- **TASK BRIEF**
Copying exactly, give the lines in the material below from the one with "You are a computer-use" to the one with "Instruction: Select the 欧洲斯托克50 index name", ends included, and nothing besides.
*** Opening of INPUT DATA ***
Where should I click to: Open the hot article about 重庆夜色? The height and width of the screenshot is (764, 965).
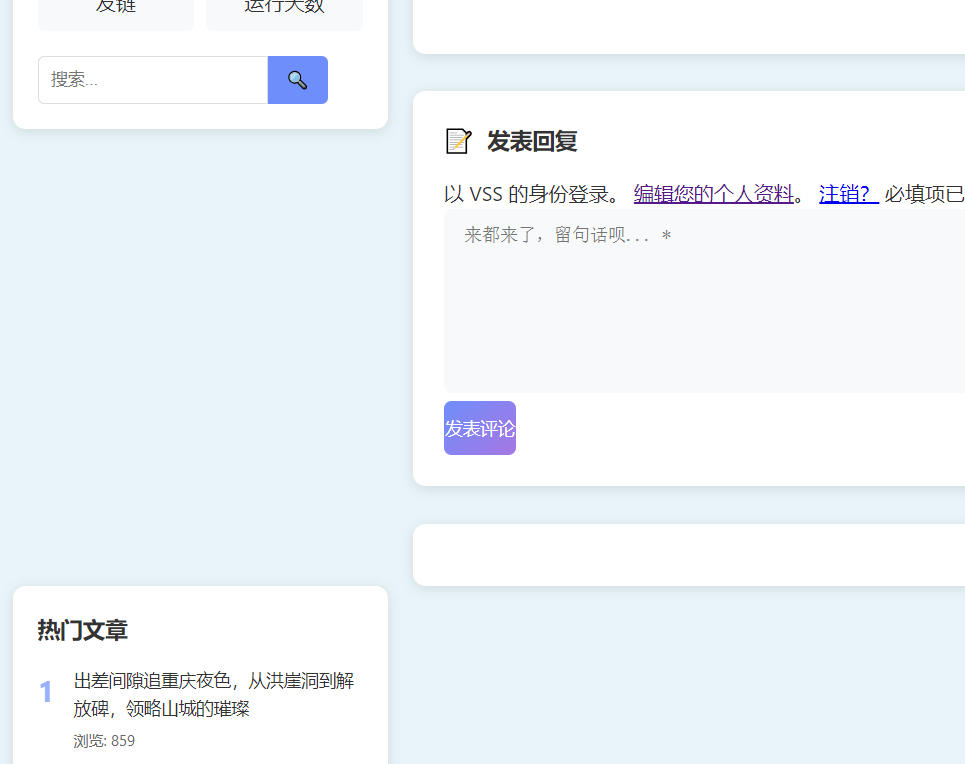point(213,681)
*** Close of INPUT DATA ***
*** Opening of INPUT DATA ***
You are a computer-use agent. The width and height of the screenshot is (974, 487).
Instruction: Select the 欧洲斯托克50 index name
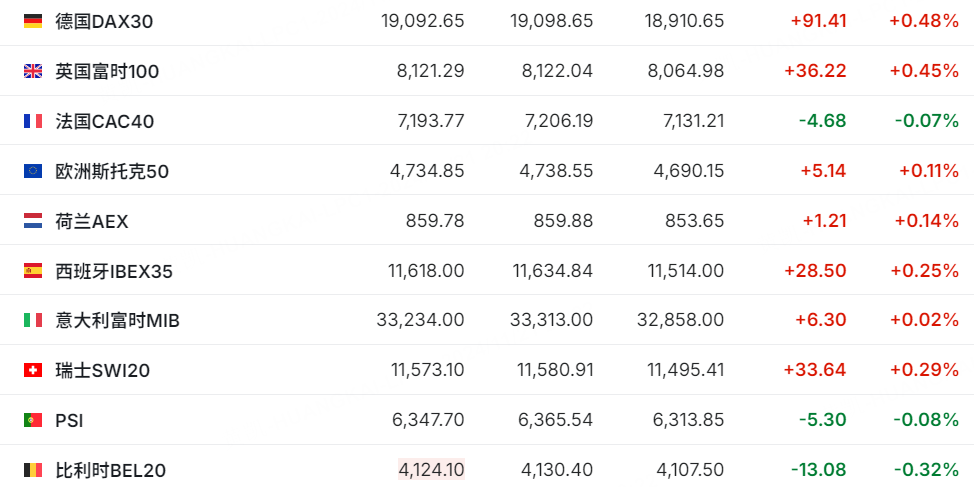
*** Close of INPUT DATA ***
*** Opening of INPUT DATA ***
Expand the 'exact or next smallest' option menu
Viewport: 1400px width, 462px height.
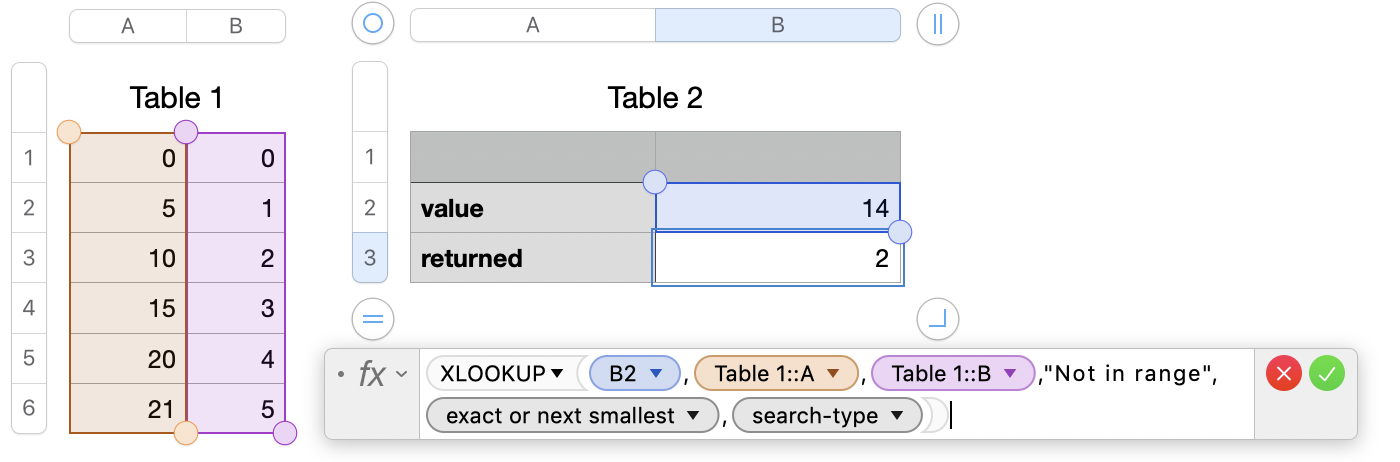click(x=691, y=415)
*** Close of INPUT DATA ***
- **ANSWER TO THE EXERCISE**
You are a computer-use agent. The width and height of the screenshot is (974, 487).
Instruction: Select the 欧洲斯托克50 index name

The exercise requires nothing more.